**What to work on:**
Quote the rows from the line with "Click the FCB team name label" up to and including the line with "the 装备鉴定 equipment". Leave the pictures out of your answer.

::: Extracted records

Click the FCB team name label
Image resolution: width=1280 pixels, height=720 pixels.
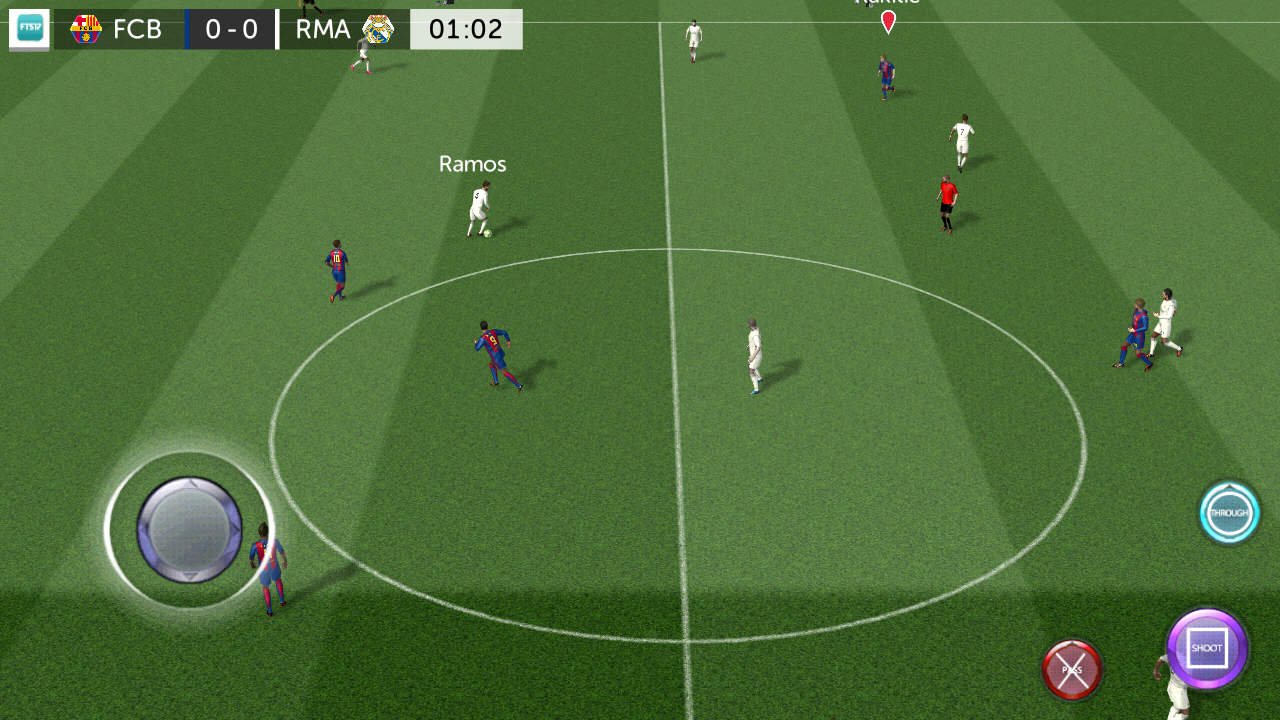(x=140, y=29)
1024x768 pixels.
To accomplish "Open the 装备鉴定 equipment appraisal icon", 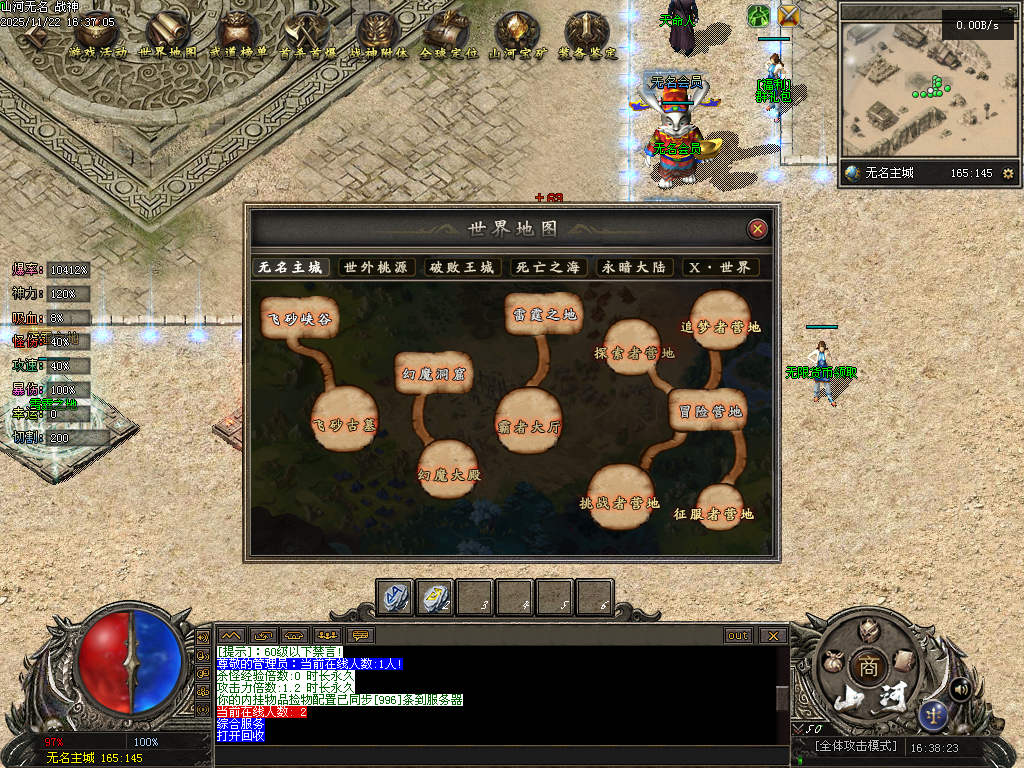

::::::
::: Extracted records

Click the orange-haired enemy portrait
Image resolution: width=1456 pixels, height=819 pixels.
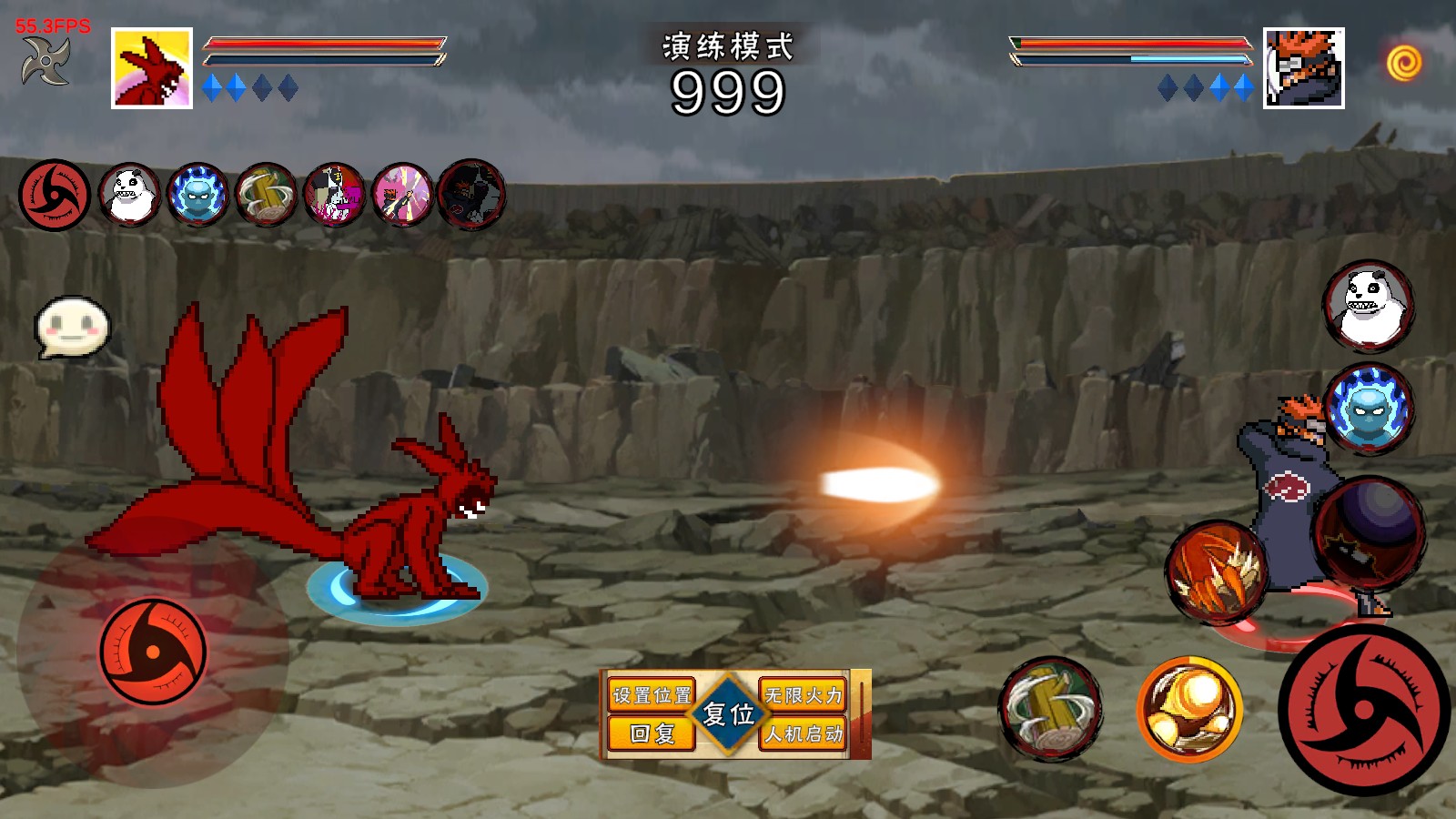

::::::
::: Extracted records

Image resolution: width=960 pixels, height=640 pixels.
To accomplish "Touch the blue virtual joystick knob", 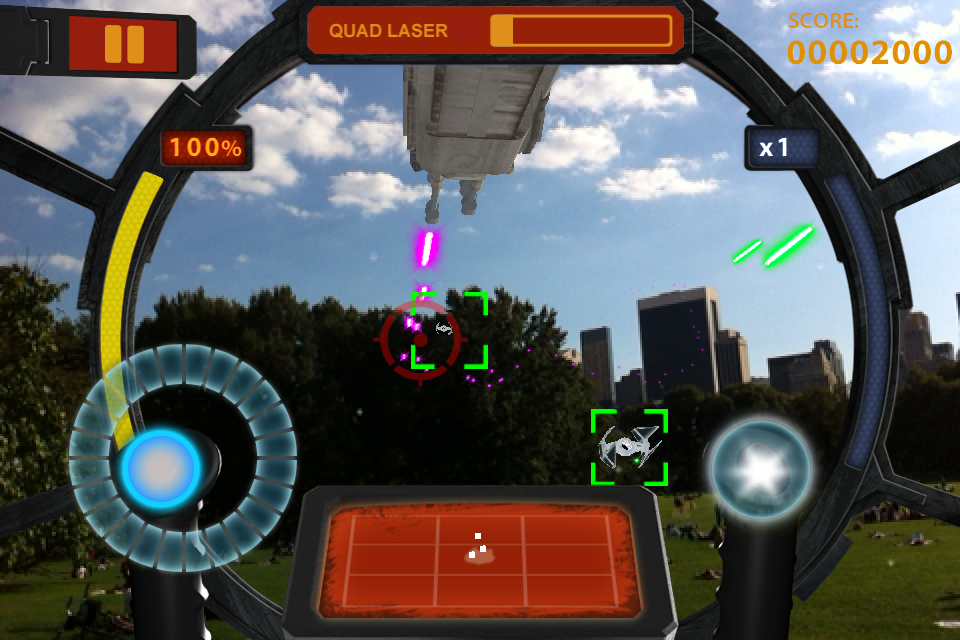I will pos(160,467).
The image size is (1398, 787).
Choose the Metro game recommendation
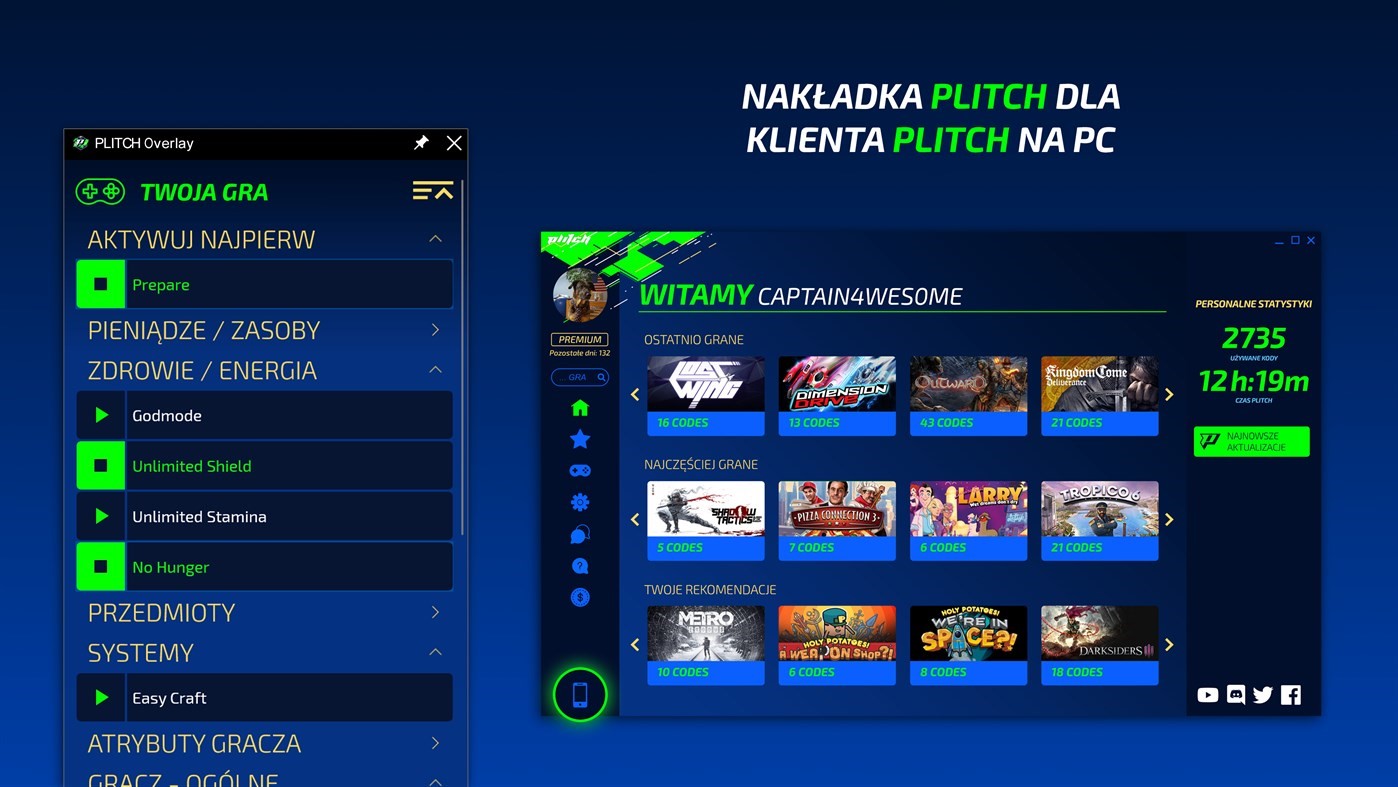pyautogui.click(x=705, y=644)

::::::

**Full solution:**
Click the FCB team name label
Image resolution: width=1280 pixels, height=720 pixels.
(x=140, y=29)
1024x768 pixels.
To accomplish "Open the 装备鉴定 equipment appraisal icon", 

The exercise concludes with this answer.